Former railway station in the North Riding of Yorkshire, England

Ravenscar, originally known as Peak, was a railway station on the Scarborough & Whitby Railway and served the village of Ravenscar in the English county of North Yorkshire. It first opened in 1885 and finally closed in 1965 along with the rest of the line. The only remaining structure from the station is one of its platforms, but the Cinder Track, a multi-use trail that uses much of the rail line, passes by it.

== History ==
The station, located 10 mi 30 chain north of Scarborough Central and 11 mi 22 chain south of , was opened on 16 July 1885 and was originally named Peak as it was situated at the highest point on the line at 631 ft above sea level. It was renamed Ravenscar on 1 October 1897, after a company had been formed to market the area for investors in property. Up until that point, the area was known as Peak (or Old Peak), but the Scarborough & Whitby Railway Company agreed to change the name of the station to one taken from the name of the local hall (Raven Hall) and the Yorkshire suffix for a cliff, Scar. The planned building boom never materialised and just before the First World War, the company went bankrupt and the scheme was abandoned.

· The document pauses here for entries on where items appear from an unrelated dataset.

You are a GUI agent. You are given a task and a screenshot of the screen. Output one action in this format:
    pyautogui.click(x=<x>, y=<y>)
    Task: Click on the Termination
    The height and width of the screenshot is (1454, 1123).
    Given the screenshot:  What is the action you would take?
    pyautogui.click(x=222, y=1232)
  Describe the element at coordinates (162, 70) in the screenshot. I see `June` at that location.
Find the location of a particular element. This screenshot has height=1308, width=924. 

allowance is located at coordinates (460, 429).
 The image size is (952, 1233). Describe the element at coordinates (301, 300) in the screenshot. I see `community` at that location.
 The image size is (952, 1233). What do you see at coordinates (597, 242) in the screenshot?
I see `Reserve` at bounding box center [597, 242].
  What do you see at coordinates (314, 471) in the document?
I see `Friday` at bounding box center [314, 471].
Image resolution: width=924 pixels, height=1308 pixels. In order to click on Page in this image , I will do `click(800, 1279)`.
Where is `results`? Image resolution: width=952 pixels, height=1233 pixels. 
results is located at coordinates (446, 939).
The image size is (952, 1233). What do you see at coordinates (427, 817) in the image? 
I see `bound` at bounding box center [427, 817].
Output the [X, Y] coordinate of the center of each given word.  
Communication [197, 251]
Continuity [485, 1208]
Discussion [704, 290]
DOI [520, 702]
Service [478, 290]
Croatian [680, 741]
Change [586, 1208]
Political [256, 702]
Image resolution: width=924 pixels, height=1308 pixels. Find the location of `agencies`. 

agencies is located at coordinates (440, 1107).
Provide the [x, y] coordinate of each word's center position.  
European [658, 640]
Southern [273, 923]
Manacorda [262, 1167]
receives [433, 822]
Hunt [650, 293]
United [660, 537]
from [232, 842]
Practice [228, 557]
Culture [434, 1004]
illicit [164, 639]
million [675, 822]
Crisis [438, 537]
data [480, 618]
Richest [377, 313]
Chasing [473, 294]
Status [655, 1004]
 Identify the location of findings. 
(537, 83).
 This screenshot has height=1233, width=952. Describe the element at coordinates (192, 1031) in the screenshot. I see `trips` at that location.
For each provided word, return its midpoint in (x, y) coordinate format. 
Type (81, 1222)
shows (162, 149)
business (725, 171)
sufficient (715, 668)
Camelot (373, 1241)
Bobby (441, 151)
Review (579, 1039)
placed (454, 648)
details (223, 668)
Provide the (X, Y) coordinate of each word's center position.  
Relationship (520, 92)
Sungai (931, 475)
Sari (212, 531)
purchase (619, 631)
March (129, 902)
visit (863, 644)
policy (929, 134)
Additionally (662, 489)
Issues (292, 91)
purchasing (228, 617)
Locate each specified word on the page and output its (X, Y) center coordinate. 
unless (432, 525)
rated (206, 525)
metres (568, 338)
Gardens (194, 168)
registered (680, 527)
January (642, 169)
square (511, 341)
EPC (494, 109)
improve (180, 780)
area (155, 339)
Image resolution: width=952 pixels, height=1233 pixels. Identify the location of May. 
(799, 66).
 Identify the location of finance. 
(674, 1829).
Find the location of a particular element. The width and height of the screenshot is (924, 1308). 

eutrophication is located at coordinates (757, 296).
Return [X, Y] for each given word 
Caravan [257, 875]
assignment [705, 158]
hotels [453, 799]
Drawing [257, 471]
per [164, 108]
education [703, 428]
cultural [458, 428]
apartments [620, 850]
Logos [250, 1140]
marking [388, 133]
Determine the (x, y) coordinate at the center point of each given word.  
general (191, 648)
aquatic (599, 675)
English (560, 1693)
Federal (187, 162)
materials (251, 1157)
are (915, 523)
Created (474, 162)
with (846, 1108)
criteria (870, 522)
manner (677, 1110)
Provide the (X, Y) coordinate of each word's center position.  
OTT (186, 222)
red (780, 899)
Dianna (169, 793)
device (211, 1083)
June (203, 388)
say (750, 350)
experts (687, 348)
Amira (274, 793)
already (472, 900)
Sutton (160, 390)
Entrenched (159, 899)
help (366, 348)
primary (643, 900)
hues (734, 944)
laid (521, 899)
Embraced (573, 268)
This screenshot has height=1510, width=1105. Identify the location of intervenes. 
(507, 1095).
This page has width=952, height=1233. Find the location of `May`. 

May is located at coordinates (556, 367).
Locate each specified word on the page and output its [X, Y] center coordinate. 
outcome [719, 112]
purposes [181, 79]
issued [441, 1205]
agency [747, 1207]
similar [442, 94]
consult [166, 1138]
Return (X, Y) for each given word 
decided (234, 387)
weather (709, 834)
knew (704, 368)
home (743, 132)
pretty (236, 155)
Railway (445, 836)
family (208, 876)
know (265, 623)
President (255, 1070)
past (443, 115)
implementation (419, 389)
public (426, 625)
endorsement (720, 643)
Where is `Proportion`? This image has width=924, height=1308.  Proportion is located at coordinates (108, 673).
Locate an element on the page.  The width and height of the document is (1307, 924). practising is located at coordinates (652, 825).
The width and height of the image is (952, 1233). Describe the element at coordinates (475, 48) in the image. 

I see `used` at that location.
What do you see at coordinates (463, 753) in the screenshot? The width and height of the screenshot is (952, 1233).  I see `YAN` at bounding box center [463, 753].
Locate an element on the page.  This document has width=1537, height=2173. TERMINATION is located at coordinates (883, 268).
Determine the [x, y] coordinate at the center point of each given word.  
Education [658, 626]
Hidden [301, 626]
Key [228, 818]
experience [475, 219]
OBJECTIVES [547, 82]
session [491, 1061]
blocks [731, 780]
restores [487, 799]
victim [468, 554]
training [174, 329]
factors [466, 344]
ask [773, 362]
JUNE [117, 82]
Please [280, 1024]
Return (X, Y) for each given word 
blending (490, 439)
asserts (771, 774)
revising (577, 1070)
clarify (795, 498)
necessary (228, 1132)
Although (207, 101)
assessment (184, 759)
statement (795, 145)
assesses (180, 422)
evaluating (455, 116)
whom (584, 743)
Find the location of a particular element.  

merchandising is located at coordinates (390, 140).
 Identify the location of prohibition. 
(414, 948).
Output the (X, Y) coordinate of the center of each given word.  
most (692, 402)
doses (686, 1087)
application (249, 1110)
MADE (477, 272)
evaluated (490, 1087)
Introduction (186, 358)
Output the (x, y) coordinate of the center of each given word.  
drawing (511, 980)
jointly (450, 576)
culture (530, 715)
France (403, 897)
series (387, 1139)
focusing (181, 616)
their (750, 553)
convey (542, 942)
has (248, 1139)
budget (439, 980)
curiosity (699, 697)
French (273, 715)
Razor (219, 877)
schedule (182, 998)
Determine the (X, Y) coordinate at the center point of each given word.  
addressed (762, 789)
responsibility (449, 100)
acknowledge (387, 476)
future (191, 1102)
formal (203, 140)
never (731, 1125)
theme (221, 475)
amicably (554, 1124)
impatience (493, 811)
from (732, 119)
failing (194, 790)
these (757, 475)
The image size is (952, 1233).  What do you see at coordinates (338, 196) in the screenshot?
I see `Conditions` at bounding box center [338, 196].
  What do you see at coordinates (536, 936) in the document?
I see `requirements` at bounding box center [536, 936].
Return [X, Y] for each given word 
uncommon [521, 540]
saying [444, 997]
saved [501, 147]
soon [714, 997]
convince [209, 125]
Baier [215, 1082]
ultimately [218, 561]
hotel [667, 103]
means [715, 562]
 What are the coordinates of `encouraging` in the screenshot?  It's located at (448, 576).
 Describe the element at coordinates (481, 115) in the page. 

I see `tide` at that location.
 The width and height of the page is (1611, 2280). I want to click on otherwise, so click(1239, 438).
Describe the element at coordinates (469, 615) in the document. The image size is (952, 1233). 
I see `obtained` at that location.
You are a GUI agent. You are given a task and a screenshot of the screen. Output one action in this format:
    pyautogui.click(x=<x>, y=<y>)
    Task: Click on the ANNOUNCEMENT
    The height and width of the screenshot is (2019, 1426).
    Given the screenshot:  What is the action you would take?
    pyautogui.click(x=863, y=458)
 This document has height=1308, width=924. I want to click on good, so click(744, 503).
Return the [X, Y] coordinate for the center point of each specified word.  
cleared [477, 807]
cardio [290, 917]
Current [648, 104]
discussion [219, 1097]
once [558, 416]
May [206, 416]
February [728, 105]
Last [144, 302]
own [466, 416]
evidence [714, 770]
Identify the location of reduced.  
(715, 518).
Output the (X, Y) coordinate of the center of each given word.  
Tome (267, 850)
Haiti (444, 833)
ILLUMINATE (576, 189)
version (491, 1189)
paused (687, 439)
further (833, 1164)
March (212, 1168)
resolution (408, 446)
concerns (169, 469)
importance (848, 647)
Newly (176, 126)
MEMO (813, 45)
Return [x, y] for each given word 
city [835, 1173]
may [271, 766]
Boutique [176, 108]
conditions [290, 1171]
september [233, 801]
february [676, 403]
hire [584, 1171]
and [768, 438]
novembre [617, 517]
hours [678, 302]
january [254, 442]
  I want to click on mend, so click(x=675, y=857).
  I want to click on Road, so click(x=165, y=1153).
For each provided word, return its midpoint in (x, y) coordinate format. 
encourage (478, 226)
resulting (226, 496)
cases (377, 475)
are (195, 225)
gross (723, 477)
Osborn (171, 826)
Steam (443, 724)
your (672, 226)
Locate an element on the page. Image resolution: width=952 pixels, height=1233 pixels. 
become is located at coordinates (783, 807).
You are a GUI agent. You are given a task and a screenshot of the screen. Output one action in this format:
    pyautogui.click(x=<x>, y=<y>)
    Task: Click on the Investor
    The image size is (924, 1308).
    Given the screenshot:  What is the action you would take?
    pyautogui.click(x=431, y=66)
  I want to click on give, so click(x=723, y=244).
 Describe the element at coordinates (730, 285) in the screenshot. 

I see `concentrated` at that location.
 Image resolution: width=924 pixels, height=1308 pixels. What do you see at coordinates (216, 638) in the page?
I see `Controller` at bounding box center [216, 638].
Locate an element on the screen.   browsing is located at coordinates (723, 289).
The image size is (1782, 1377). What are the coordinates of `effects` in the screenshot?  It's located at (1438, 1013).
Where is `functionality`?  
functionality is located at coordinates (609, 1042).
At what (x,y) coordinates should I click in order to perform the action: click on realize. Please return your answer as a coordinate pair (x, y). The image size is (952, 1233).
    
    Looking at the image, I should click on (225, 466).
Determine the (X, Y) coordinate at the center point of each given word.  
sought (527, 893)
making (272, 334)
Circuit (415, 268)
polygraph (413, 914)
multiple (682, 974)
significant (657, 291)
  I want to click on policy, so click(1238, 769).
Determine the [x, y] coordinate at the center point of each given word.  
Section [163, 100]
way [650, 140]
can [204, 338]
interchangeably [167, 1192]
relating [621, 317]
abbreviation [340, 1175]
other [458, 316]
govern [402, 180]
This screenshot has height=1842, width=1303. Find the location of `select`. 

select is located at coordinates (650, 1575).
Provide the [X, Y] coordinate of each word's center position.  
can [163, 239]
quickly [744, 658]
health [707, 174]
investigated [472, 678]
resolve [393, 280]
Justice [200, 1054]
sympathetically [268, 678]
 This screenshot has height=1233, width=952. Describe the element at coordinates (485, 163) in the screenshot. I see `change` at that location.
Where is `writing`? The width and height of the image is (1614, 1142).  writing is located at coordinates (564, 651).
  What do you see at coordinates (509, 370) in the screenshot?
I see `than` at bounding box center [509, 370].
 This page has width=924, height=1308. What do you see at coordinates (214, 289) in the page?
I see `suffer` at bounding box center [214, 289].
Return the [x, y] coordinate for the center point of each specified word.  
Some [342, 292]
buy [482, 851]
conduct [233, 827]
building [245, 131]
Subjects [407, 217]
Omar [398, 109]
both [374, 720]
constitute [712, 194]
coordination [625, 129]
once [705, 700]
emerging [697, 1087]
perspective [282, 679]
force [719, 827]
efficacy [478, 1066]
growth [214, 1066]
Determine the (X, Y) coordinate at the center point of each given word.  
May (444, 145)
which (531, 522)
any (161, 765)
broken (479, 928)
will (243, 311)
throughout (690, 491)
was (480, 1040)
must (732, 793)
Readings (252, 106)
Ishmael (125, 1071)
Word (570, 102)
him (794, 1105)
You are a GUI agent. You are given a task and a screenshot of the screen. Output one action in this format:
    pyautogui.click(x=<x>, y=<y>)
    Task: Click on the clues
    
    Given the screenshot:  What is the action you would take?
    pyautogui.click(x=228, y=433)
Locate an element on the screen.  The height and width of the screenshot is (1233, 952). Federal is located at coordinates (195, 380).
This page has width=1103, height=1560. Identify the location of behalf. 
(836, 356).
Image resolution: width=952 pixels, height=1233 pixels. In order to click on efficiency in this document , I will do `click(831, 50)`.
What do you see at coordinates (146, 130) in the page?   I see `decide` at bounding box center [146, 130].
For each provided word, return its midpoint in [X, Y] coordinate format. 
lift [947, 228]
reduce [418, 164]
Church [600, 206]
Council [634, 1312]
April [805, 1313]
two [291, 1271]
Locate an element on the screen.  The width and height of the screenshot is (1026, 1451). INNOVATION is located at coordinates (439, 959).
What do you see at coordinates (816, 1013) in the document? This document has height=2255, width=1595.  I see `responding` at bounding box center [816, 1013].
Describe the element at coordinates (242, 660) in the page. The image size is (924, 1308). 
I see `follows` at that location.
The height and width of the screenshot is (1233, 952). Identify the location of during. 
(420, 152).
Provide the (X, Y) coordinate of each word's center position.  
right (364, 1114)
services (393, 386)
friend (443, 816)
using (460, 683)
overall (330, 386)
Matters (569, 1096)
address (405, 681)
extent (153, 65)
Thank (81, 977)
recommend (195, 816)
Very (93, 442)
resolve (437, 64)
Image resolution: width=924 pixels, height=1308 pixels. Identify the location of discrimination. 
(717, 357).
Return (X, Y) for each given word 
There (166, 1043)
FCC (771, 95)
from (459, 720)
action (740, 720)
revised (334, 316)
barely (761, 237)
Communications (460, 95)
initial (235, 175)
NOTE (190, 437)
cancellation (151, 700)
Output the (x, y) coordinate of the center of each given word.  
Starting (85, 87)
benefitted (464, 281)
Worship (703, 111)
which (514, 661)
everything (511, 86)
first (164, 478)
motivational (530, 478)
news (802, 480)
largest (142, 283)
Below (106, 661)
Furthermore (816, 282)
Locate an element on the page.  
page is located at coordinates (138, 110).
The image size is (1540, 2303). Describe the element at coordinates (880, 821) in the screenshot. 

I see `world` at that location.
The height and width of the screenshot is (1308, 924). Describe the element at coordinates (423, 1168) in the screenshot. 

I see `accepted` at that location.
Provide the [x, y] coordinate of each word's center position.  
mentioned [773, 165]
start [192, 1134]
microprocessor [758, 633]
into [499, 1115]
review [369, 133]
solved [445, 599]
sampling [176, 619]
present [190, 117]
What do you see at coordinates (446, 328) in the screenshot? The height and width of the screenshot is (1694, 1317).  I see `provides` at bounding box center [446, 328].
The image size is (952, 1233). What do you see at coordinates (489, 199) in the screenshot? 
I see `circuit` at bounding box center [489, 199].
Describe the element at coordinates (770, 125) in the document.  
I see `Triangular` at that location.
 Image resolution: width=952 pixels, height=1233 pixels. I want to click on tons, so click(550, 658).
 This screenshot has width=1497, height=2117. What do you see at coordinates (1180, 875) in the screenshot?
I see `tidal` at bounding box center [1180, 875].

Ravenscar station was at the top of a steep climb from both north and south directions; the 1-in-39 climb south from Fyling Hall being 3 mi long) while from the other direction there was a climb of over 2 mi at a gradient of 1-in-41. There was also a 279 yard tunnel immediately north of the station that curved sharply away to the west. The tunnel was problematic for drivers ascending from Fyling Hall as it was open to the sea and trains often stalled inside it.

When the Scarborough & Whitby Railway Company failed to have a station house built, as requested by the NER, the latter had the station closed on 2 March 1895, although some excursion trains still stopped there. After a station house was built, the station was reopened on 1 April 1896. Originally there was only a single platform and a siding, but a second platform was added in 1908. Ravenscar was the smallest equipped passing loop on the line, being able to pass trains consisting of 14 wagons, a brake van and the engine.

The 1956 Handbook of Stations listed Ravenscar as being able to handle general goods only, and there was no crane at the yard. The station was host to a LNER camping coach in 1935 and two coaches from 1936 to 1939. Two camping coaches were positioned here by the North Eastern Region from 1954 to 1964

Freight traffic ended on 4 May 1964 and the station closed completely on 8 March 1965. All buildings except the up platform have been removed since.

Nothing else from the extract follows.